Copy the data below word for word, and leave the pictures out.

+++ DATA TO PROCESS +++

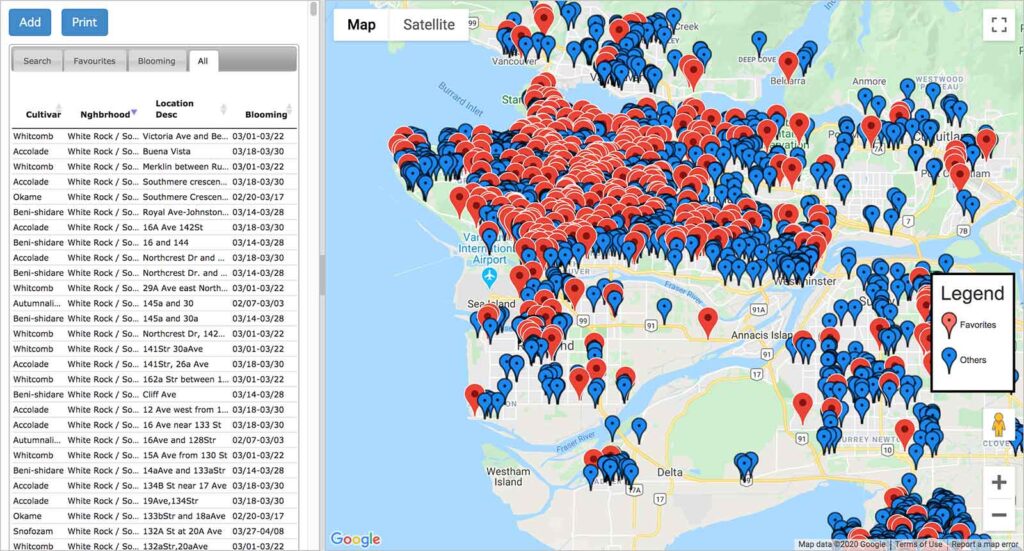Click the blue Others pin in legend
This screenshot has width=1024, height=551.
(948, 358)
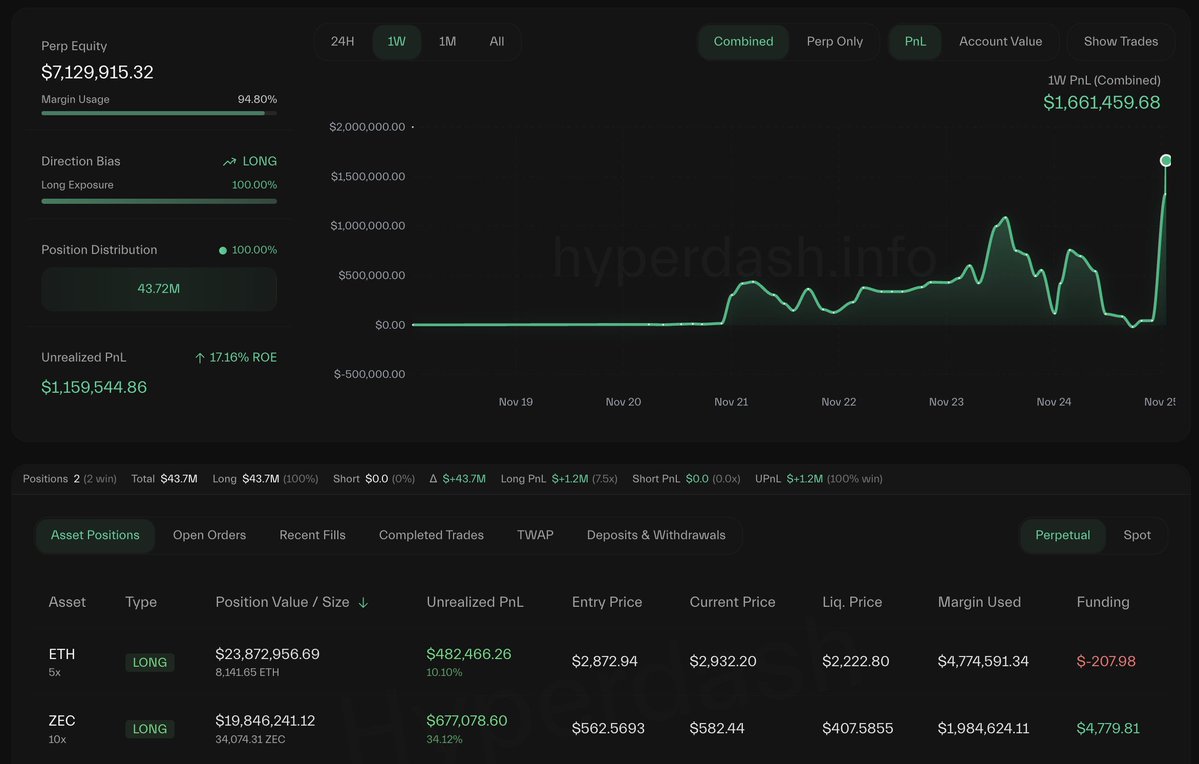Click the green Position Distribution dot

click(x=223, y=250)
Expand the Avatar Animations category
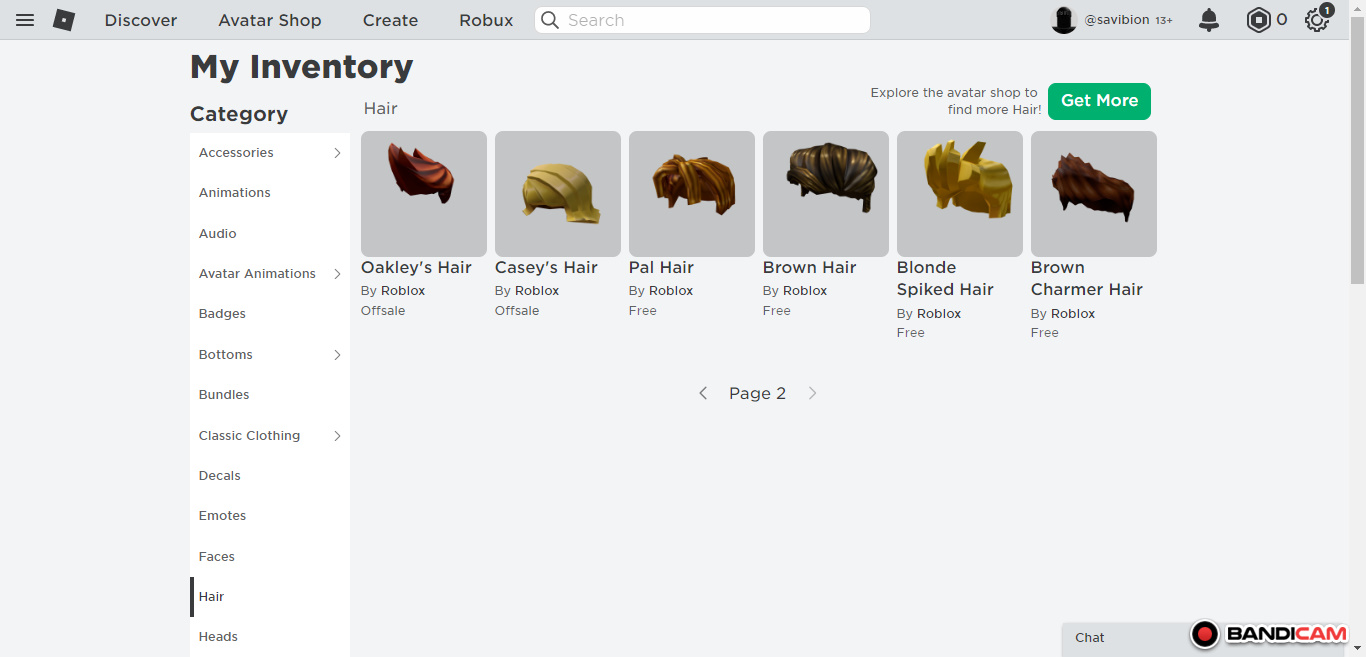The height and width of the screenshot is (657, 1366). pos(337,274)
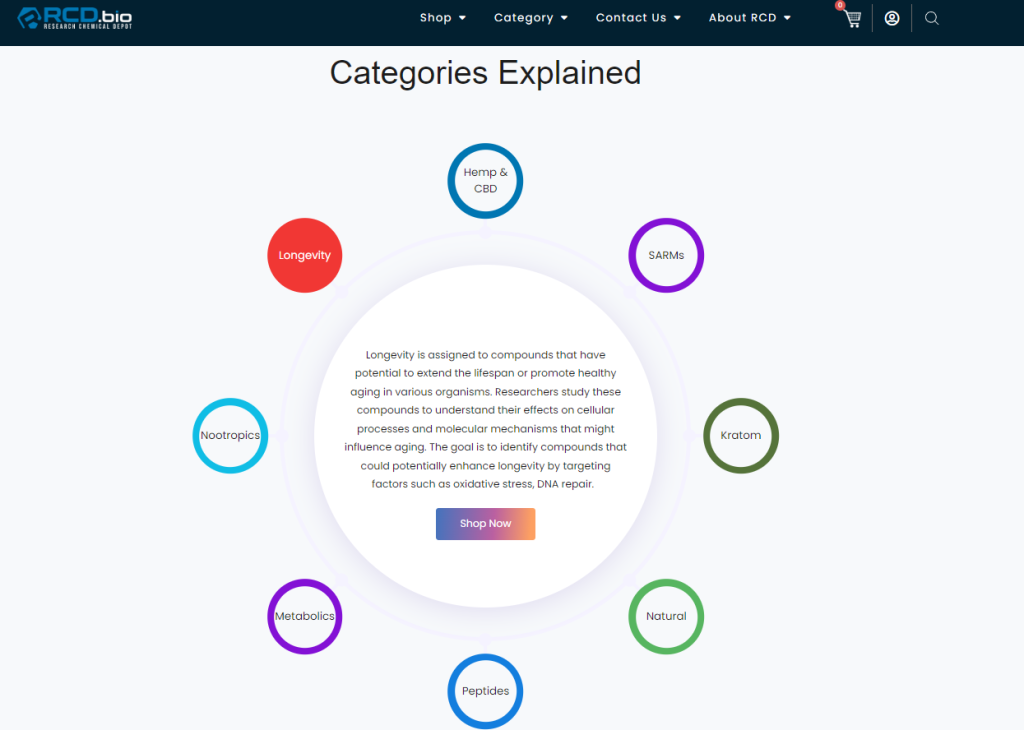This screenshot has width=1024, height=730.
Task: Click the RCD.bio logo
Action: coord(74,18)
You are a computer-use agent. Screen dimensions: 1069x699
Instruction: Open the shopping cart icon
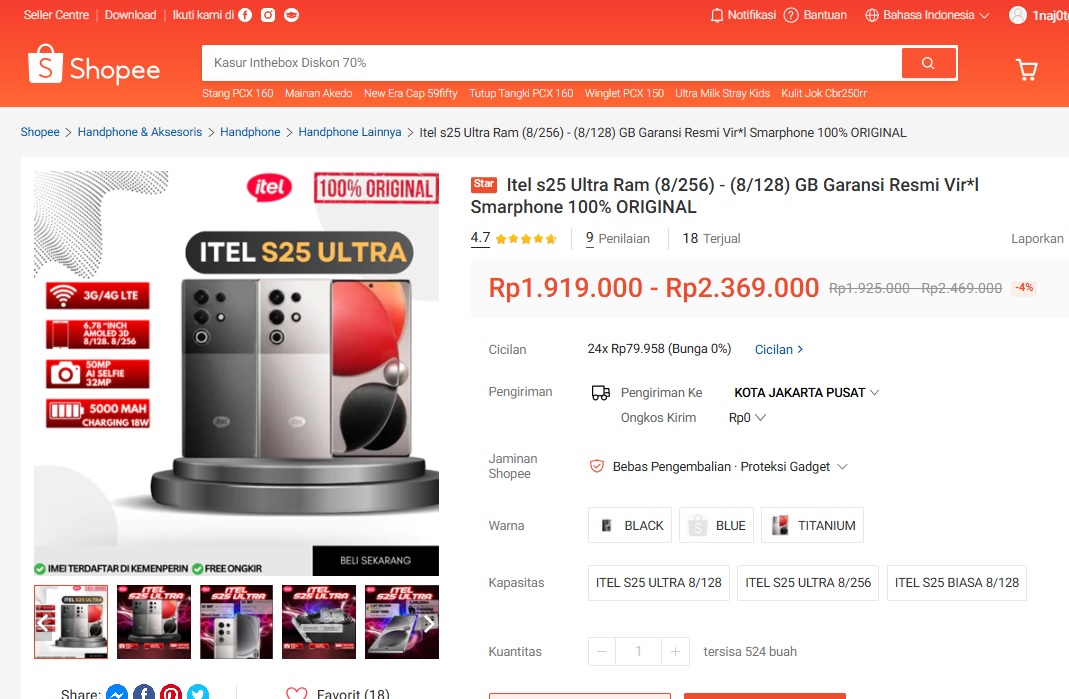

+++

[ANSWER FOR THIS EXERCISE]
Click the blue Others pin in legend
This screenshot has width=1024, height=551.
(948, 358)
Click the green Position Distribution dot

click(x=223, y=250)
Expand the Avatar Animations category
The height and width of the screenshot is (657, 1366). pos(337,274)
This screenshot has width=1024, height=730.
Task: Click the RCD.bio logo
Action: coord(74,18)
You are a computer-use agent. Screen dimensions: 1069x699
Instruction: Open the shopping cart icon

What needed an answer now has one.